Pour lui, la prison de Beni, construite pour accueillir environ 250 pensionnaires, héberge actuellement des milliers de détenus. C’est ainsi qu’il a préconisé une meilleure gestion de différentes catégories de détenus, notamment par la relocalisation des personnes déjà condamnées vers des établissements pénitentiaires plus sécurisés, en vue de contribuer au désengorgement de cette prison de Beni.
La détention préventive, un problème majeur
Par ailleurs, le coordonnateur humanitaire Mama a relevé particulièrement le poids important de la détention préventive dans la prison de Beni.
«Environ 83 % de personnes sont en détention préventive», a-t-il fait savoir, tout en appelant à l’accélération du traitement des dossiers judiciaires, notamment par le déploiement d’un personnel judiciaire plus nombreux, afin de permettre aux juridictions de traiter les affaires dans les meilleurs délais.

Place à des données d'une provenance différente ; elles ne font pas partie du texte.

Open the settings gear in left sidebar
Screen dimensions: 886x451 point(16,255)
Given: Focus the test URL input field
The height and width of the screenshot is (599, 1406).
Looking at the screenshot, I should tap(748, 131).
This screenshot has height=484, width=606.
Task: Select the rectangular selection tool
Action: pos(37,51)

Il a, toutefois, soutenu que la recherche du désengorgement des prisons ne devait pas se faire au détriment du droit des victimes à la justice.
« Certes, nous plaidons pour le désengorgement de la prison, mais il est aussi important de savoir que la justice doit être rendue au justiciable », a fait martelé M. Mama.
Il a, à cet effet, évoqué le cas des personnes ayant perdu un proche ou ayant été victimes de pillage, qui attendent que justice soit rendue, ainsi que celui des femmes victimes de violences sexuelles.
Selon le coordonnateur humanitaire, la réponse au problème carcéral doit ainsi concerner l’ensemble de la chaîne judiciaire, depuis la détention jusqu’au traitement des dossiers. Il a également indiqué que les autorités judiciaires rencontrées lors de sa mission étaient conscientes de ces difficultés et avaient exprimé leur volonté de contribuer au désengorgement des établissements pénitentiaires.